Content starts

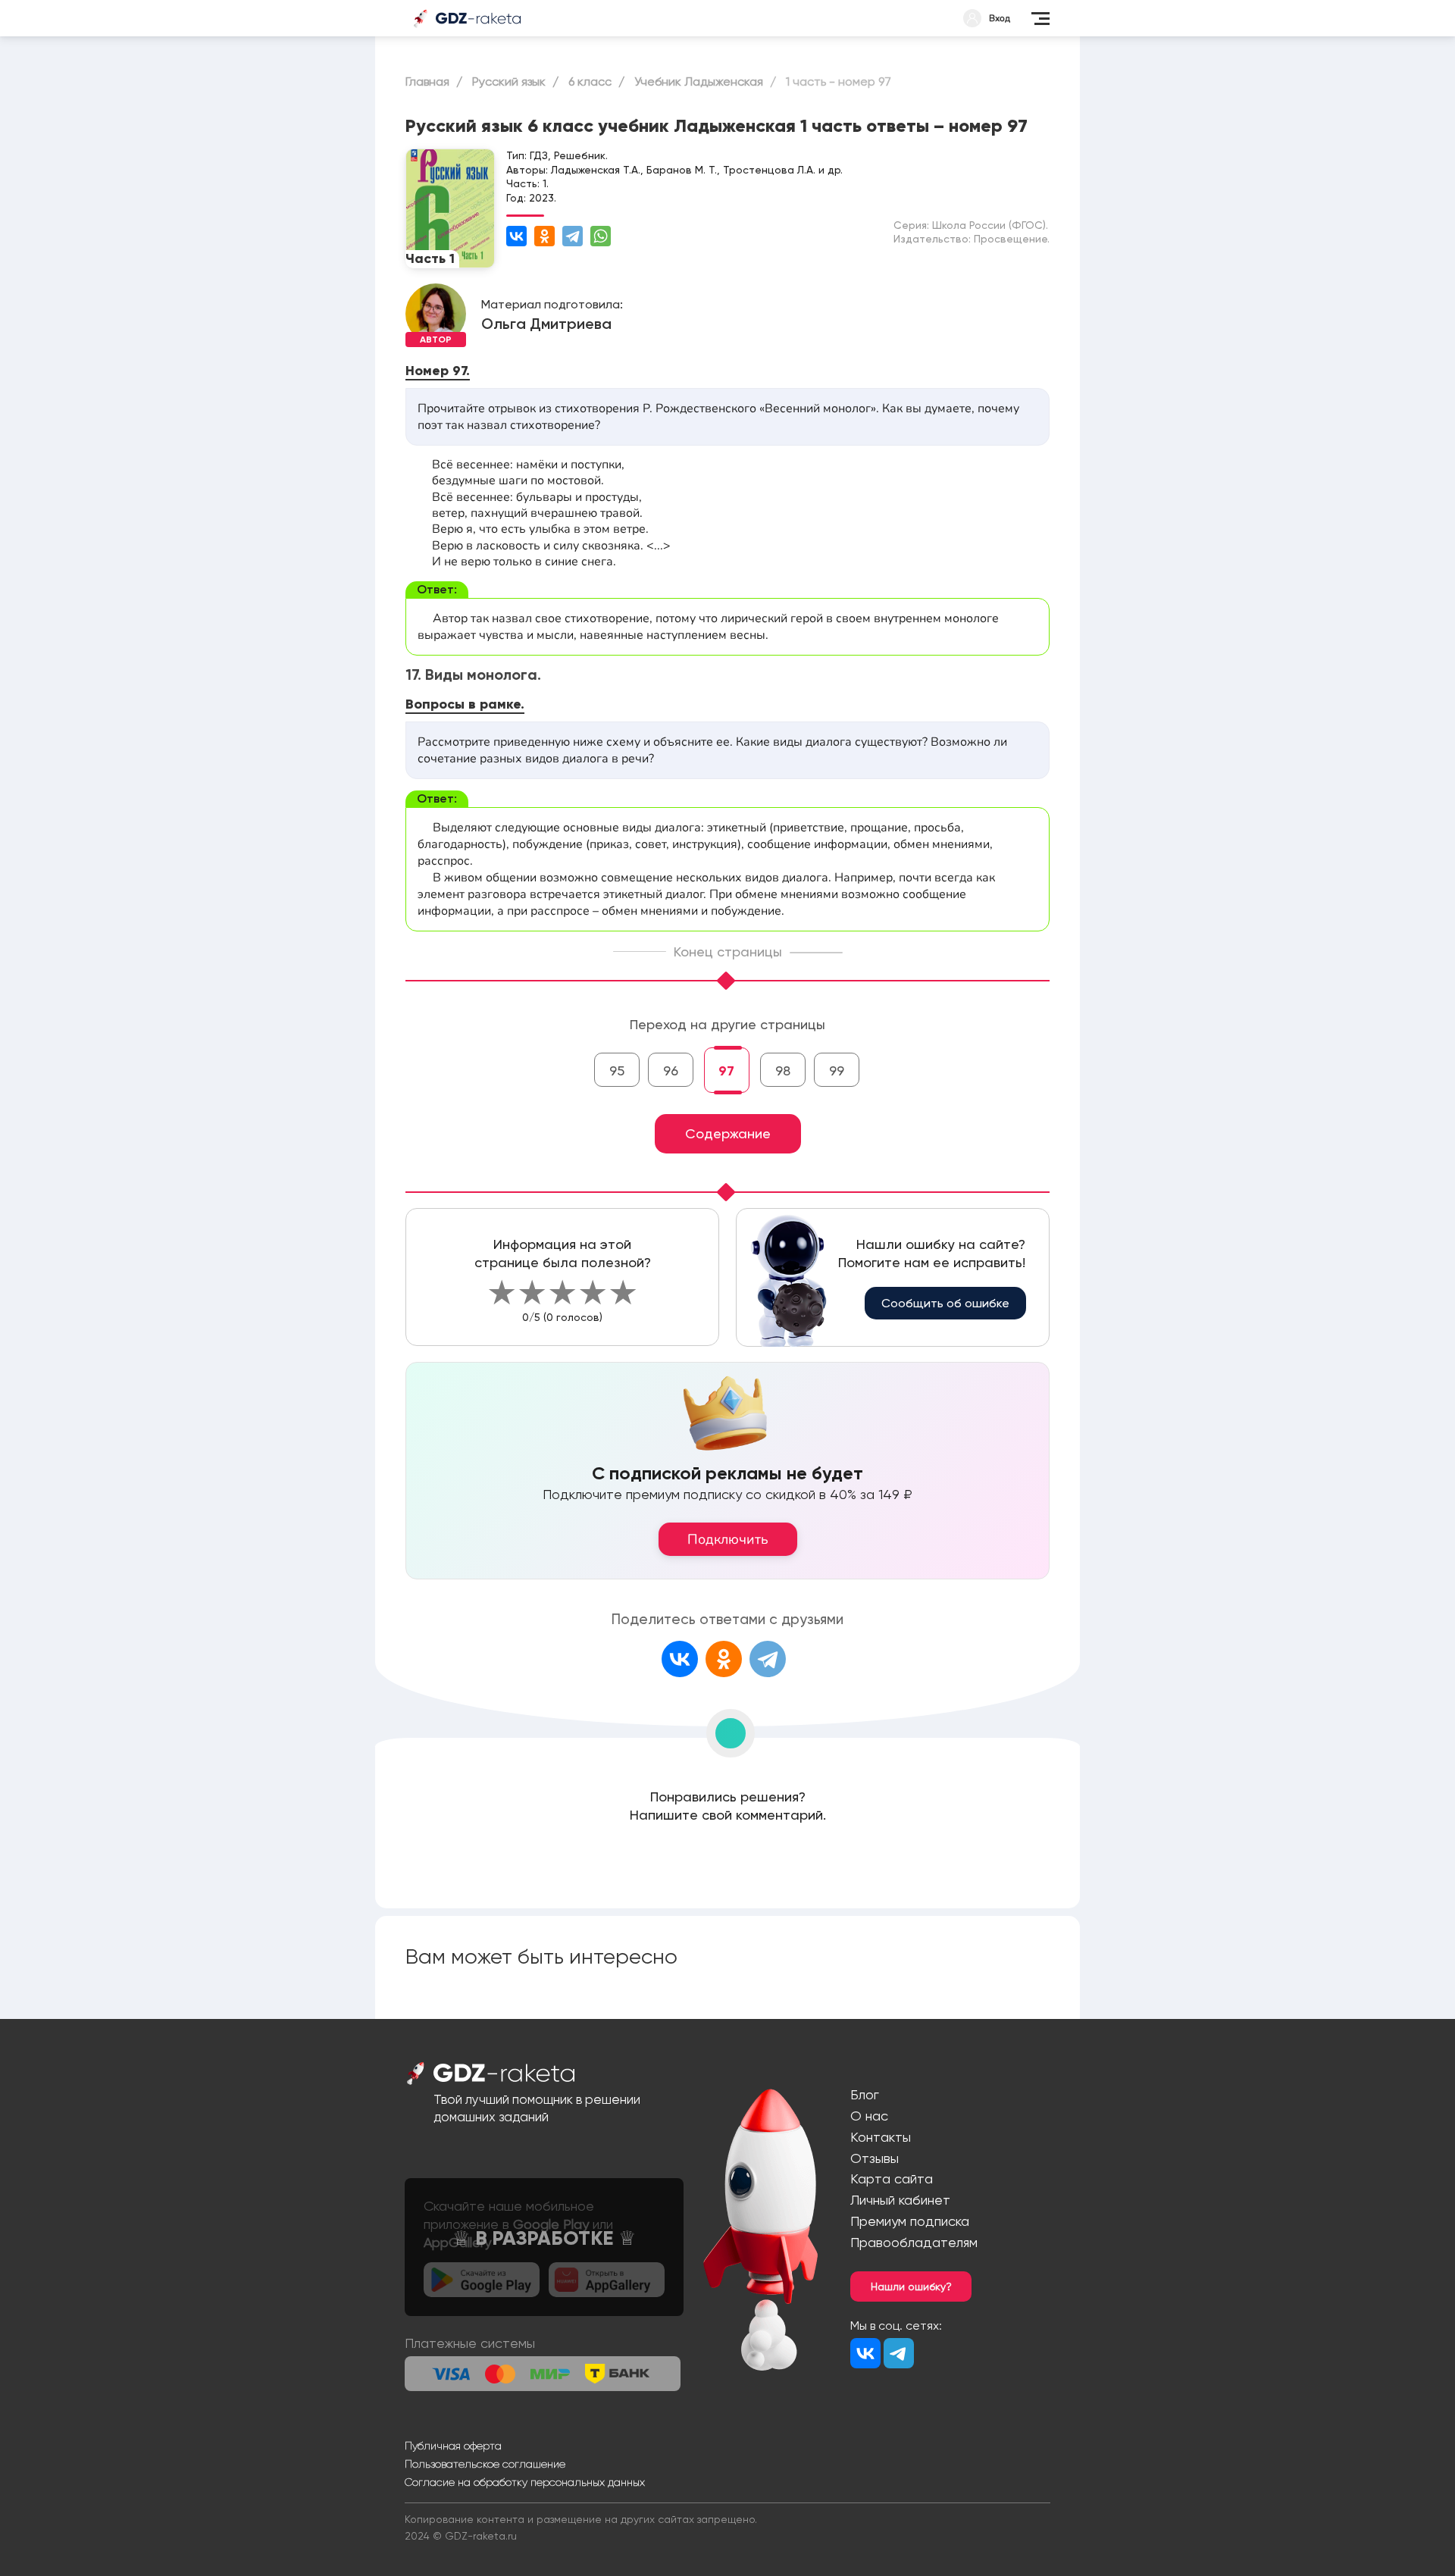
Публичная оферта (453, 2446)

Content ends
Content starts

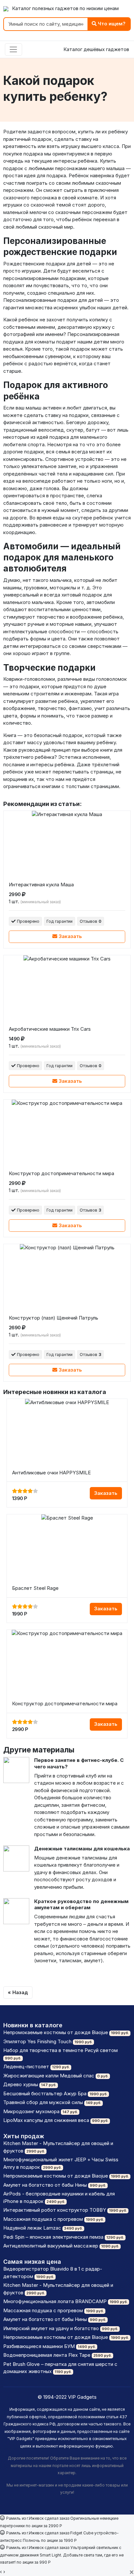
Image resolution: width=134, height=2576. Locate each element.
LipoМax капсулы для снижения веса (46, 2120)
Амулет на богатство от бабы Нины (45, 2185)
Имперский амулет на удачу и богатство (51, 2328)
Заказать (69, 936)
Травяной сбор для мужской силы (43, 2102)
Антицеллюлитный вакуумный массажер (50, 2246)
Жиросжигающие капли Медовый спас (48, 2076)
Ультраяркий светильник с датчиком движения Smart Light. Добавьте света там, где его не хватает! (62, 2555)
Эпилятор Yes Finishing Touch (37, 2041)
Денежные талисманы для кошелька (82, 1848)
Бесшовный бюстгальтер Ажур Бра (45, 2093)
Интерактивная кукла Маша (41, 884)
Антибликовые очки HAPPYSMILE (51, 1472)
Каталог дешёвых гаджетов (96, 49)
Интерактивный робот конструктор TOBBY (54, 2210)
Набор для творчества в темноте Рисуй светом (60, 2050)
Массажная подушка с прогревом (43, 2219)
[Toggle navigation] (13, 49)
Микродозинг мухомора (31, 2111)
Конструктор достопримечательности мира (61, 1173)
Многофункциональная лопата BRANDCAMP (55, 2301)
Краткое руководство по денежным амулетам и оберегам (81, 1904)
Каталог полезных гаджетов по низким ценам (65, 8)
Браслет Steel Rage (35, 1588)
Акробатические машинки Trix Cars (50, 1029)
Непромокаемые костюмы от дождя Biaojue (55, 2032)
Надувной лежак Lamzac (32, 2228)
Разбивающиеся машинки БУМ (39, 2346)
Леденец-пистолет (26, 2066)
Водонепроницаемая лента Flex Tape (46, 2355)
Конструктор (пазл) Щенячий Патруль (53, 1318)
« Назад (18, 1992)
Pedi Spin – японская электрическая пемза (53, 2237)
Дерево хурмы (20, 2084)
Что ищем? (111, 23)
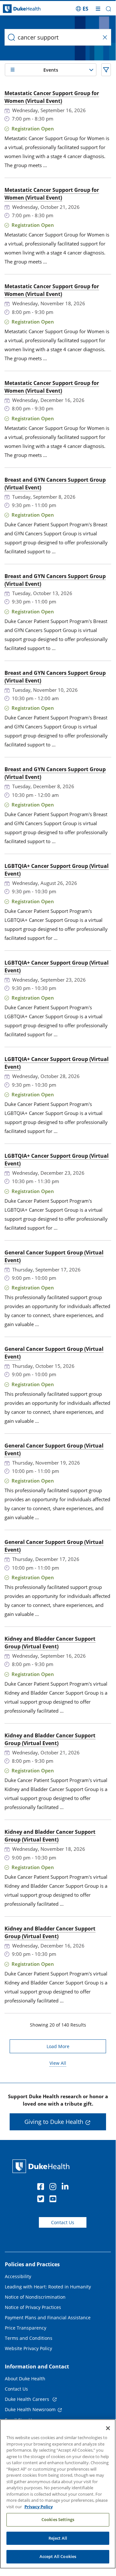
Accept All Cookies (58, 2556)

Content ends
Content starts

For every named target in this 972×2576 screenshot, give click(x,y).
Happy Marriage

Content ends

Work to complete — Would you copy every line of the entries in which "Каталог" appears?

Solution for this problem —
Каталог дешёвых гаджетов (96, 49)
Каталог полезных гаджетов по низким ценам (65, 8)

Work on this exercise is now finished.